Destination qui a nourri l’imagination collective depuis que le premier texte, celui du manuscrit a été édité dans les années 60 à destination des seuls membres de la famille. S’étant rapproché de scientifiques, Frédéric qui organise l’expédition et a récemment identifié le lieu du naufrage, se rend compte qu’au-delà de l’histoire familiale, cette aventure passionne également le monde scientifique, dont trois représentants vont se greffer à l’expédition pour initier une campagne de recherche sur plusieurs axes.

Christophe Pollet, Pedro Pujante et Alfredo Prieto sont tous les trois historiens et archéologues, chacun avec un champ d’action et d’investigation complémentaire à celui des autres. Christophe ; spécialiste des épaves anciennes, Pedro des équipements techniques de détection, non seulement afin trouver une trace de l’épave, mais plus  probablement celles des campements alimentés par des foyers pendant les 145 jours de l’isolement des naufragés sur l’île. Quant à Alfredo, c’est le spécialiste des peuples nomades de la mer côtoyés à l’époque et dont il espère  trouver des traces de passage non seulement sur l’île en question, mais aussi sur celle qui leur servait de base, à quelques miles nautiques de là.

De l’avis des scientifiques, le manuscrit est sans aucun doute le plus détaillé de tous les récits de naufrages ayant eu lieu dans cette région, un trésor historique !

D’autant plus que cette zone impénétrable n’a pas permis à qui que ce soit de s’en approcher, ceci tout simplement à cause du coût logistique pour s’y rendre. Ce sera donc une première, rendue possible par la fédération familiale qui a réuni le budget nécessaire !

Le dernier à avoir foulé cette île est sans doute Alfred... Le naufrage est survenu à une époque charnière, puisque c’est à ce moment que le détroit de Magellan est annexé par le Chili. Le commerce avec l’Europe se développe à une vitesse exponentielle. Valparaiso devenant le fer de lance de la conquête du Pacifique et Chiloé un port d’attache incontournable pour les baleiniers.

Les faits relatés dans le manuscrit avec précision ont interpellé nos scientifiques et pourraient bien remettre en cause quelques certitudes.
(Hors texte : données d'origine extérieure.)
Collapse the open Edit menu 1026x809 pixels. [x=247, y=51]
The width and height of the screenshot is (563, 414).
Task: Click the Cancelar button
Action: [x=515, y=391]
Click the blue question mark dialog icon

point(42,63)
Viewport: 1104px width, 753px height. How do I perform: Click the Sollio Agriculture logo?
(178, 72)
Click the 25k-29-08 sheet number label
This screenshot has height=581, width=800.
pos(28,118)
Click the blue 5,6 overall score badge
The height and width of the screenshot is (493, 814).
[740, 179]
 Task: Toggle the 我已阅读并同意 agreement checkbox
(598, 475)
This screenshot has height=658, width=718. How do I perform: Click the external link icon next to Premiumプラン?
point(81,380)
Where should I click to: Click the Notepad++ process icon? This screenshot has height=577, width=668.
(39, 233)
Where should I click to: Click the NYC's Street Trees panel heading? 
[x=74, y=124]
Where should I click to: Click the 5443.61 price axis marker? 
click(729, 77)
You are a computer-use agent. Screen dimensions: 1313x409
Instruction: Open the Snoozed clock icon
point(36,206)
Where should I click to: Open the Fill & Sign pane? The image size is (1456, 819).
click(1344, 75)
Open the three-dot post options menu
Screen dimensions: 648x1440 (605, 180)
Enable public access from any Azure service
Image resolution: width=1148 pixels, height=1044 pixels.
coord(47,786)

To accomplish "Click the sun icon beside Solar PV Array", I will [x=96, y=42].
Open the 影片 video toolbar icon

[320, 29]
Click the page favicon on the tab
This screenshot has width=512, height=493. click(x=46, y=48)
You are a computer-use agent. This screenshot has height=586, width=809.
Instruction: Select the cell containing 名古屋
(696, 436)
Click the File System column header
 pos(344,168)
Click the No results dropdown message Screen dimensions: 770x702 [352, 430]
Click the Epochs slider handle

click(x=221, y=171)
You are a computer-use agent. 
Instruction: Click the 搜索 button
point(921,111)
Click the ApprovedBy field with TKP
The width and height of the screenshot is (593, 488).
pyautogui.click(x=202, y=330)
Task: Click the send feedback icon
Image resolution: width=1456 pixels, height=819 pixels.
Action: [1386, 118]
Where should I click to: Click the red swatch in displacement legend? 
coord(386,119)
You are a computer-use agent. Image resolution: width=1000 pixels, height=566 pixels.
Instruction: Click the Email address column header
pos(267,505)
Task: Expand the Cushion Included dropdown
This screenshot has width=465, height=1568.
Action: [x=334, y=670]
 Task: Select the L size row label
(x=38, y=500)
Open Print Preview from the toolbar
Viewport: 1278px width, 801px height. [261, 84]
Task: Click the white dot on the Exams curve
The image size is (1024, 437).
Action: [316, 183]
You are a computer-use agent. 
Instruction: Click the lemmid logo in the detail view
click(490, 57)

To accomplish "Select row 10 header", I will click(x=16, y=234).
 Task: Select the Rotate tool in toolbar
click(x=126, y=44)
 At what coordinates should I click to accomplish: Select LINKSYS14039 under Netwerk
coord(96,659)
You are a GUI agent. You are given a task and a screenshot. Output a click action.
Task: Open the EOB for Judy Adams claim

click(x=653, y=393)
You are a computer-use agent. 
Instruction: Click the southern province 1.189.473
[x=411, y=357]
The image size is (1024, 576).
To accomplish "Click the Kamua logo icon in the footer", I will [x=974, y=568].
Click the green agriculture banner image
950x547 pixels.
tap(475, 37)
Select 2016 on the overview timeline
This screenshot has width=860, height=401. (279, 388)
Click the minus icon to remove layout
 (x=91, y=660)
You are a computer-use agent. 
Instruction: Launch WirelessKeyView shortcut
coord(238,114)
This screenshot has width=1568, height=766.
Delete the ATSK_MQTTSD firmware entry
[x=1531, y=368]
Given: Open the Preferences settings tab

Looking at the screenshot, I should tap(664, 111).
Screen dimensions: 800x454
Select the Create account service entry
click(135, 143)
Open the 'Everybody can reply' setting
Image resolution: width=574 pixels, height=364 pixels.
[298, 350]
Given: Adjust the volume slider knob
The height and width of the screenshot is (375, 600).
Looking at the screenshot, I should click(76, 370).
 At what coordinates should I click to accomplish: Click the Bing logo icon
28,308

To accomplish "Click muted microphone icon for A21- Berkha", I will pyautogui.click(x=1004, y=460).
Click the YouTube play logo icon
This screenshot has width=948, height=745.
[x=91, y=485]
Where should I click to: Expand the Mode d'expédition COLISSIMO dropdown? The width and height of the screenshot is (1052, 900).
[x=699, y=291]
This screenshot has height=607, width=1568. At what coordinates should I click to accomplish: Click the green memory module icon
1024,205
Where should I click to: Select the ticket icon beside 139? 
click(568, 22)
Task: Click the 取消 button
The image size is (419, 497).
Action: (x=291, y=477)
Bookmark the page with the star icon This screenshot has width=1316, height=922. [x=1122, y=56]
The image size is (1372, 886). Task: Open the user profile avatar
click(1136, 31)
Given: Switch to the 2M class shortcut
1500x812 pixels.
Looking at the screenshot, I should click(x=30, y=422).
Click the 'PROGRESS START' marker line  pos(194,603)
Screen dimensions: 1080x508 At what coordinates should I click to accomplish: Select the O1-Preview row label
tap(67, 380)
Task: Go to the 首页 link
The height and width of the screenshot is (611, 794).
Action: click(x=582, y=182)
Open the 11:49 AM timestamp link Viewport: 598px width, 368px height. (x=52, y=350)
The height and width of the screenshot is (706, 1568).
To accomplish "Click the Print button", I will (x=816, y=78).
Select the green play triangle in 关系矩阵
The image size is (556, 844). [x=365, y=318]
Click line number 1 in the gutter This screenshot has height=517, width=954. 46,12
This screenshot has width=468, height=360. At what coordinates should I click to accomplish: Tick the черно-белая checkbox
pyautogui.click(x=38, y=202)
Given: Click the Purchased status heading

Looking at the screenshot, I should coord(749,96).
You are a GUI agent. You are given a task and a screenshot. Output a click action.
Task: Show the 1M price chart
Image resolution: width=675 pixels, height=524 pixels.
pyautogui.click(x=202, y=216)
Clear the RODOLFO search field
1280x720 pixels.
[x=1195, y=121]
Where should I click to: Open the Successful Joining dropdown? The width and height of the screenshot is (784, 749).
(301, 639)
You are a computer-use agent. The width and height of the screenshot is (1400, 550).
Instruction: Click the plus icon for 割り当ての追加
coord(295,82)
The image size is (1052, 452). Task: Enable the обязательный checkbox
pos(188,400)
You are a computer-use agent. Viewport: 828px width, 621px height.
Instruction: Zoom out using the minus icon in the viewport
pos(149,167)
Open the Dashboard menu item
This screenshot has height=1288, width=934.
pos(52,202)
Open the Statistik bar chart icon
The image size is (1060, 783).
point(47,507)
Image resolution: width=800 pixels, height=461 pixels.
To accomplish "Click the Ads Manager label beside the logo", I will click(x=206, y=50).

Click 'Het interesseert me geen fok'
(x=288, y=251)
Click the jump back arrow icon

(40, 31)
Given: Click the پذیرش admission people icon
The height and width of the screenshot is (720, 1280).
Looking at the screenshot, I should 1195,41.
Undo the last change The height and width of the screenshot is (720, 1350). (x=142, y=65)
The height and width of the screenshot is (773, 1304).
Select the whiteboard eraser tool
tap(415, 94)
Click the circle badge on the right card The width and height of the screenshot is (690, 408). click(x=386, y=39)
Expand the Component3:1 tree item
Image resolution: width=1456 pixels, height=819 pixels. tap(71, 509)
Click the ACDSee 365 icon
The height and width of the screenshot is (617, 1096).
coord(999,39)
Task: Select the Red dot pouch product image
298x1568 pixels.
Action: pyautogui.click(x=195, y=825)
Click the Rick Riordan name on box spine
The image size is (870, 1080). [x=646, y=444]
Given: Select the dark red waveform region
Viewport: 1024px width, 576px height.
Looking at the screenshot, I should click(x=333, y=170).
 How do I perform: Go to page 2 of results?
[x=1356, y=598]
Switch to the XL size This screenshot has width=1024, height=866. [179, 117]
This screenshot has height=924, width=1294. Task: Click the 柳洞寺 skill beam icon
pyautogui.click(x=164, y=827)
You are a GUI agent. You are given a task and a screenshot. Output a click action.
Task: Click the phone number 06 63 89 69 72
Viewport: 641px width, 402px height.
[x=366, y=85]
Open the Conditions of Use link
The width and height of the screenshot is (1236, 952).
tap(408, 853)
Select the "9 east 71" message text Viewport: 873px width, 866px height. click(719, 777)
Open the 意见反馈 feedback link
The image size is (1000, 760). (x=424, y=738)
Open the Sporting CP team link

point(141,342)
Encore faut-il aller chercher les preuves sur le terrain.

Aussi à bord des deux bateaux affrétés pour l’occasion, en traversant des décors majestueux dignes des épopées de la conquête des continents, les explorateurs étudient tous les documents apportés à bord en attendant de débarquer sur l’île et profitent du trajet pour vérifier quelques faits jamais documentés...

En dehors de l’image d’Épinal de Robinson, se rendre à destination, que ce soit pour les membres de la famille ou pour le collège de scientifiques embarqués, et au-delà des faits historiques, ceci permettra de répondre à des questions qui raisonnent à travers les temps.

  • Que trouve-t-on aujourd’hui sur une île déserte ?
  • Quelles sont les traces laissées par vingt personnes qui alimentent un feu au quotidien pendant sept mois pour se réchauffer et survivre ?
  • Que sont devenues les populations de mammifères marins et d’oiseaux si bien décrites sous la plume d’Alfred ?
  • Quelles sont les traces laissées par les nomades de la mer, qui depuis ont rejoint les terres civilisées de Chiloé ?

Les contextes historiques seront également développés: pour la France par Laurent Pavlidis, Historien spécialiste de la marine et conservateur du Musée de Saint-Tropez, et pour le Chili, Christophe Pollet - Franco Chilien nous expliquera les subtilités de cette époque.